● MATERIAL SUPPLIED:
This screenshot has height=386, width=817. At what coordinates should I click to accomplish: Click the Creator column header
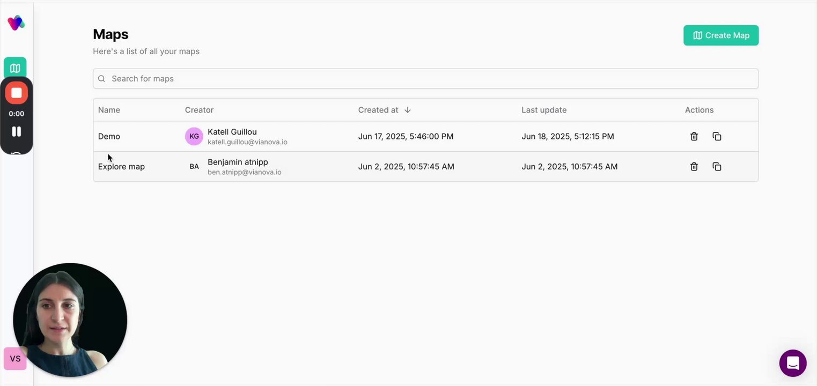(x=199, y=110)
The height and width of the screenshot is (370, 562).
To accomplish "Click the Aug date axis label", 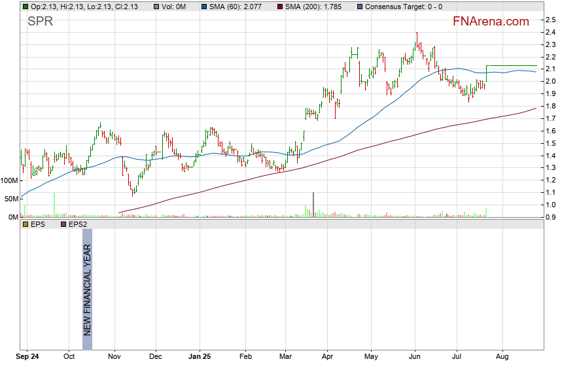I will point(502,358).
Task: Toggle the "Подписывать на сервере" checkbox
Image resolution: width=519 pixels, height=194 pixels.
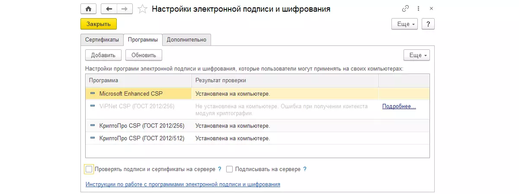Action: pos(230,169)
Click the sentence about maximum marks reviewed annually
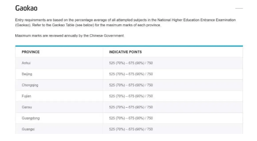This screenshot has height=141, width=257. tap(70, 36)
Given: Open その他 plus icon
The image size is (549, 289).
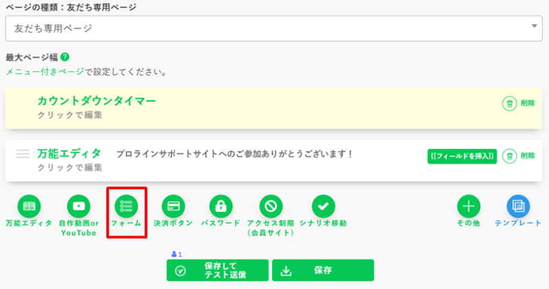Looking at the screenshot, I should tap(469, 206).
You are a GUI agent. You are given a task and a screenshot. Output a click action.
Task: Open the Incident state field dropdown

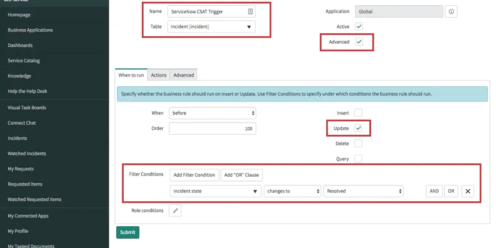tap(216, 191)
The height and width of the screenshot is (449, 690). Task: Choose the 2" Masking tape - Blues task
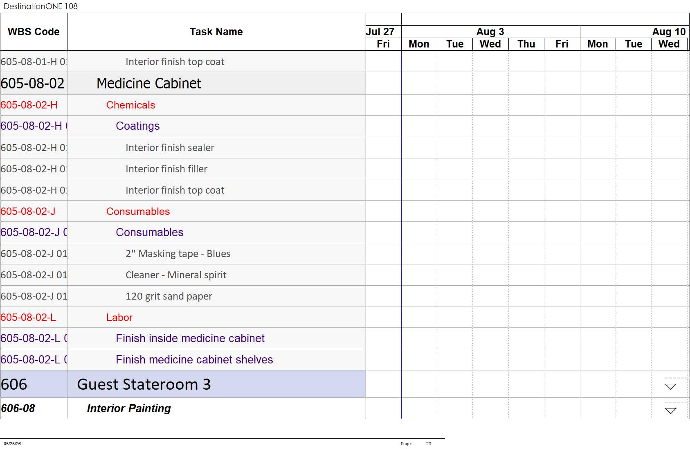pyautogui.click(x=178, y=254)
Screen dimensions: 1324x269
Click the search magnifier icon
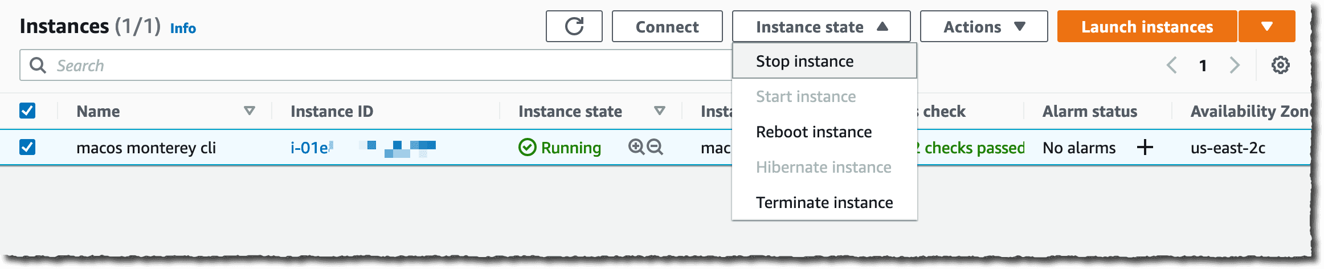coord(38,65)
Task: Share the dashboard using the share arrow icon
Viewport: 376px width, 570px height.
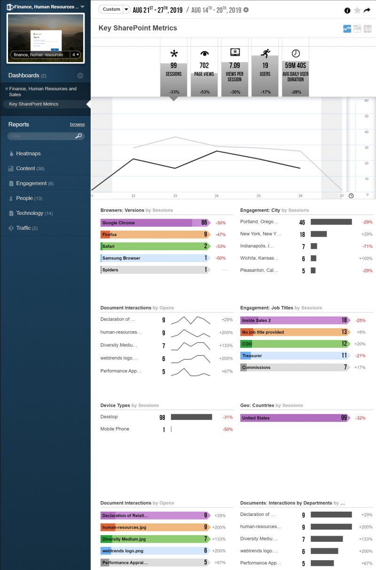Action: [366, 10]
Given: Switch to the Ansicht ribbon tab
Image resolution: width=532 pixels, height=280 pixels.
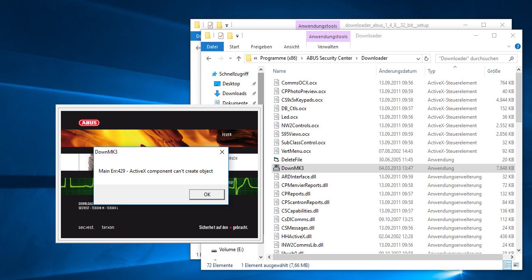Looking at the screenshot, I should [x=292, y=47].
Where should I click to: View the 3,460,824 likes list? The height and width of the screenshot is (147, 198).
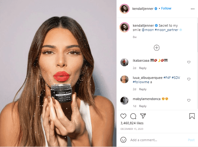click(132, 123)
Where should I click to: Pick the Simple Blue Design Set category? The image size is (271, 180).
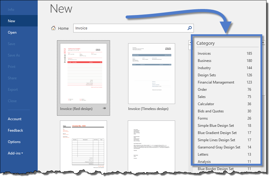click(216, 126)
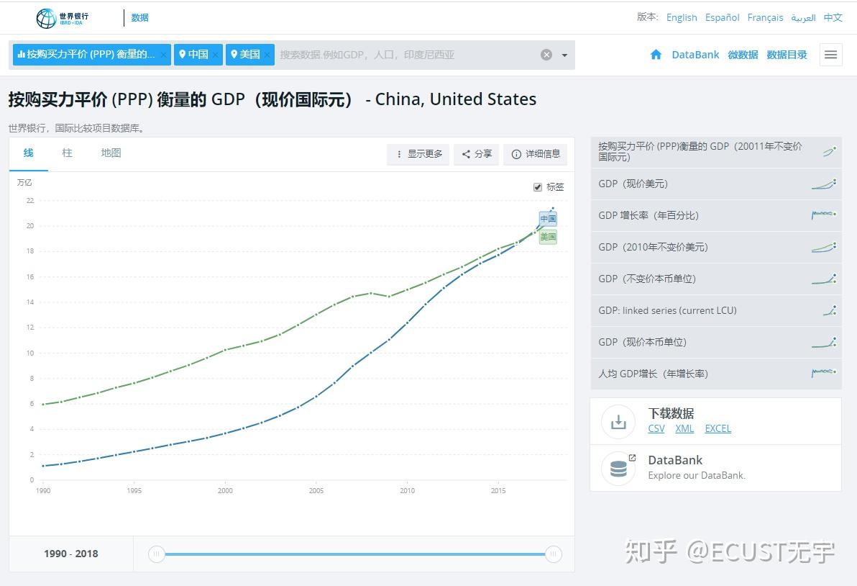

● WHAT IS NEEDED: Begin with the line holding "Task: Toggle the" and end with the last line of the listing. Reproduce each of those lines exactly, and leave every picture out.

● PROBLEM SOLUTION:
Task: Toggle the "Подписывать на сервере" checkbox
Image resolution: width=519 pixels, height=194 pixels.
Action: pos(230,169)
Click the sentence about maximum marks reviewed annually
This screenshot has height=141, width=257. tap(70, 36)
Given: Open その他 plus icon
The image size is (549, 289).
Looking at the screenshot, I should tap(469, 206).
You are a GUI agent. You are given a task and a screenshot. Output a click action.
Task: Open the Incident state field dropdown

tap(216, 191)
The height and width of the screenshot is (449, 690). Task: Choose the 2" Masking tape - Blues task
pyautogui.click(x=178, y=254)
Screen dimensions: 1324x269
Click the search magnifier icon
coord(38,65)
Task: Share the dashboard using the share arrow icon
Viewport: 376px width, 570px height.
Action: [366, 10]
Given: Switch to the Ansicht ribbon tab
Image resolution: width=532 pixels, height=280 pixels.
Looking at the screenshot, I should [x=292, y=47].
Where should I click to: View the 3,460,824 likes list? The height and width of the screenshot is (147, 198).
click(132, 123)
Where should I click to: Pick the Simple Blue Design Set category? The image size is (271, 180).
click(216, 126)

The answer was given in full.